Rewrite every item below, including its text, and shift each answer coordinate by adding 87 to both numbers. Leave the pictures out of your answer.

-- begin --

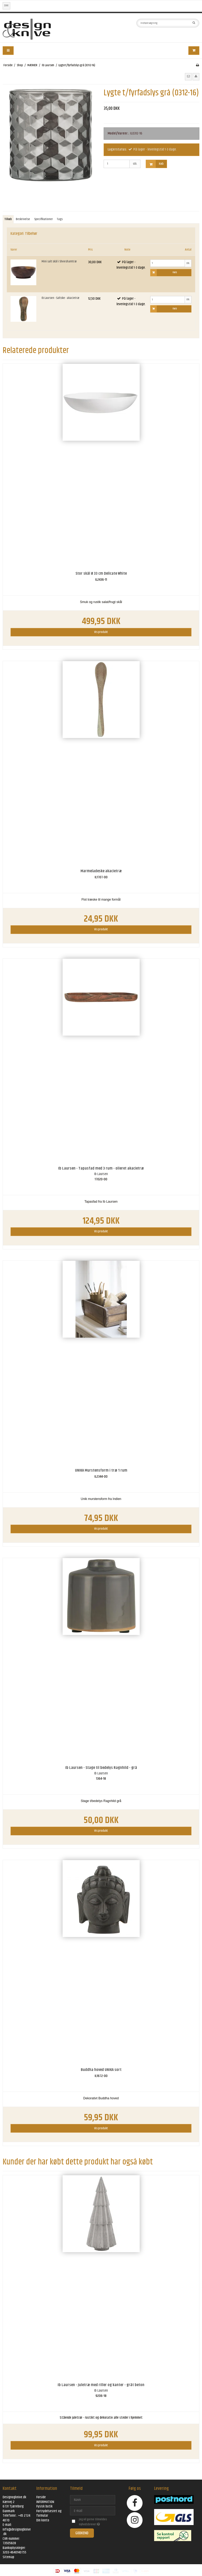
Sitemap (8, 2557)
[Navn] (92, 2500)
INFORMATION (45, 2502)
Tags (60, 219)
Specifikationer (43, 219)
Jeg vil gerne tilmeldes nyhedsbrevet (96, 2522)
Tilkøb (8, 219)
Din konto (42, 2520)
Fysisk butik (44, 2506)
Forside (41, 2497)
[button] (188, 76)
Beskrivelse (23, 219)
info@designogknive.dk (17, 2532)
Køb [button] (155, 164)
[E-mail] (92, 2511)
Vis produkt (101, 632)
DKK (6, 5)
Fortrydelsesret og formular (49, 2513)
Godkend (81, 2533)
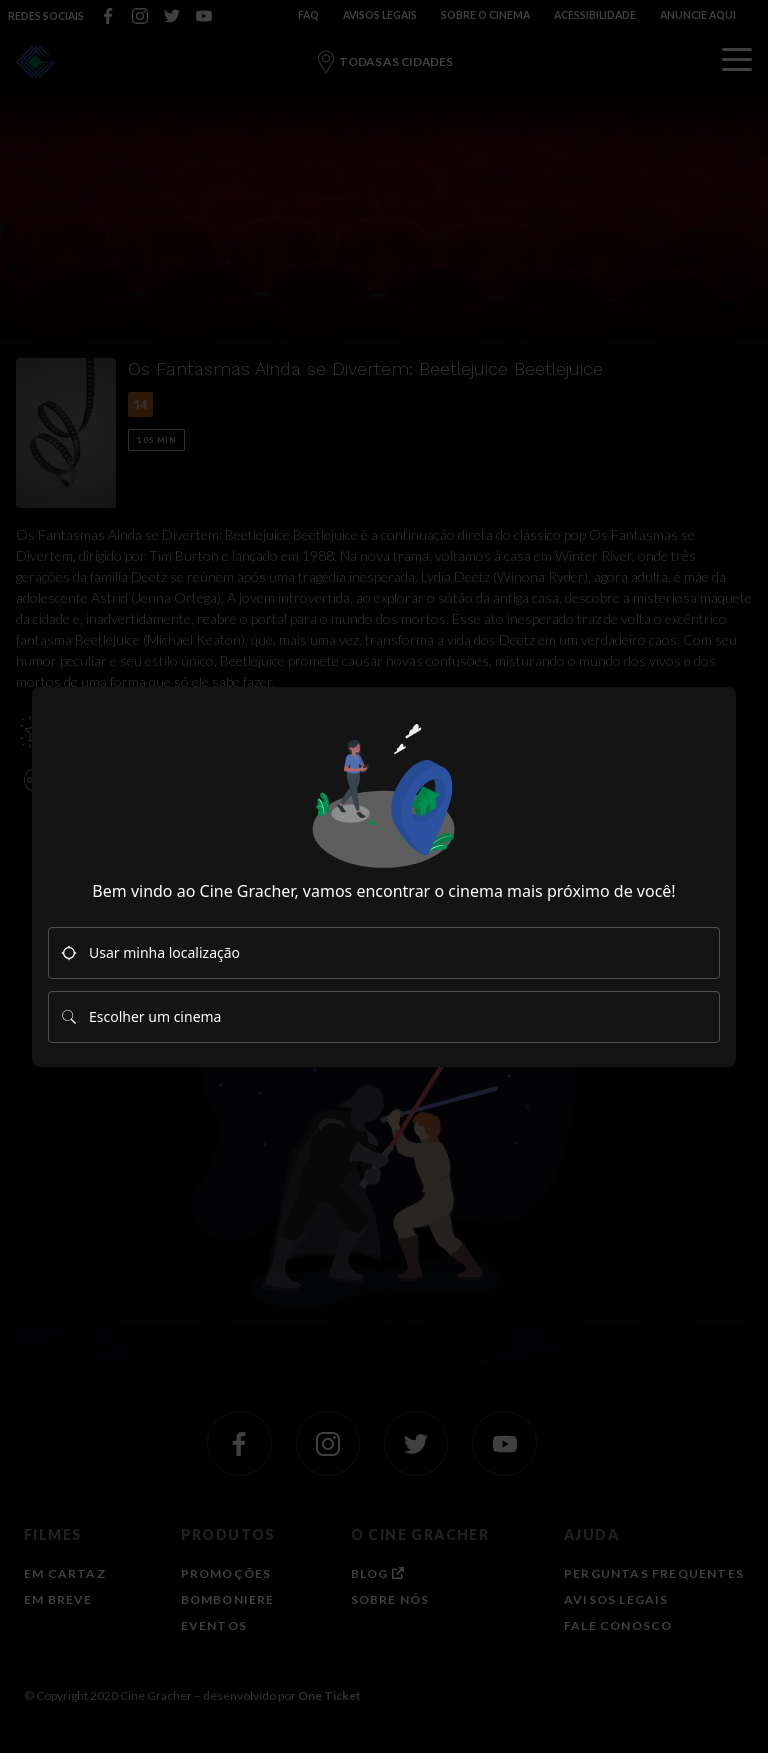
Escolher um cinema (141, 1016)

-- end --

Task answer:
Sitemap (95, 2644)
[Navn] (179, 2587)
INFORMATION (132, 2589)
Tags (147, 306)
Specifikationer (130, 306)
Jeg vil gerne tilmeldes nyhedsbrevet (183, 2609)
Tilkøb (95, 306)
Din konto (129, 2607)
Fysisk butik (131, 2593)
Forside (128, 2584)
[button] (275, 163)
Beskrivelse (110, 306)
info@designogknive.dk (104, 2619)
Køb [button] (242, 251)
[E-mail] (179, 2598)
Vis produkt (188, 719)
DKK (93, 92)
Fortrydelsesret og formular (136, 2600)
Godkend (168, 2620)
Escolher um cinema (228, 1103)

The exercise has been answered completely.